I thought I detected a certain affection in Finn's descriptions of the young city. (He's a local, after all.) He lays forth the composition of Portland's denizens: upright, respectable New England entrepreneurs, salt-of-the-earth Midwestern farmers, hard-working and oppressed Chinese immigrants, and rough-cut, sleazy gold seekers, lumberjacks, and sailors. Portland, as he describes it, is an amalgamation of all these elements. Together they created a city with a veneer of respectability and a thriving underground of sleaze (much as it exists today).
The book is chock full of colorful personalities: Boneyard Mary, the lady of the evening who made her home on a mothballed steamboat and who was the prime suspect in an unsolved murder, Jonathan Bourne, Jr., the mining magnate who used his (questionable) influence to procure a seat in the Oregon state legislature, and then the US Senate.
In a nod to today's "wired-in" technology, Wicked Portland includes QR codes which you can scan with your mobile device for more information on a particular topic. I found these codes to be more of a distraction than anything else. (Probably due to my mulish clinging to "old ways.")
But I especially enjoyed the old photographs of Portland that abound in the book. Viewing photographs and artistic depictions of Portland in the late 1800s provides a depth of understanding that any self-respecting Portlander should crave. My great-grandfather, Jesse Metzger, was born in Gresham in the 1870s, so the photos allow me to see Portland as it must have appeared to him, eight decades before I was born.
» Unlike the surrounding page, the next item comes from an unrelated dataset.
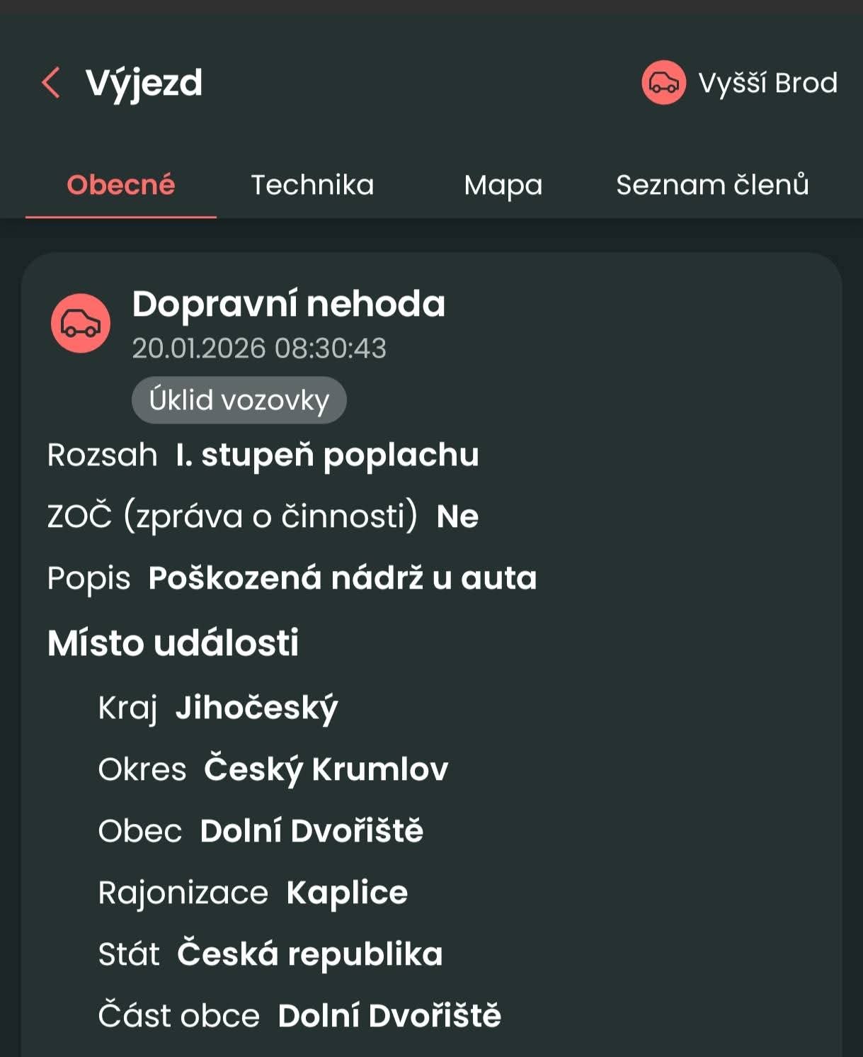Tap the Kraj value Jihočeský
Viewport: 863px width, 1057px height.
click(257, 708)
Although Finn's book is well-researched, he makes generous allowance for the ambiguous nature of truth. Some of the stories in the book source a fellow from Depression-era Portland with the colorful name of "Spider" Johnson (so far as we know, no relation to our own Will).
The ~150 years of Portland's existence is hardly significant on an historical scale. But time corrodes truth like rust on iron. As Finn acknowledges, the truth is mostly unknowable. But Wicked Portland lays a stake in the ground, a headstone for the once-and-still wicked City of Roses.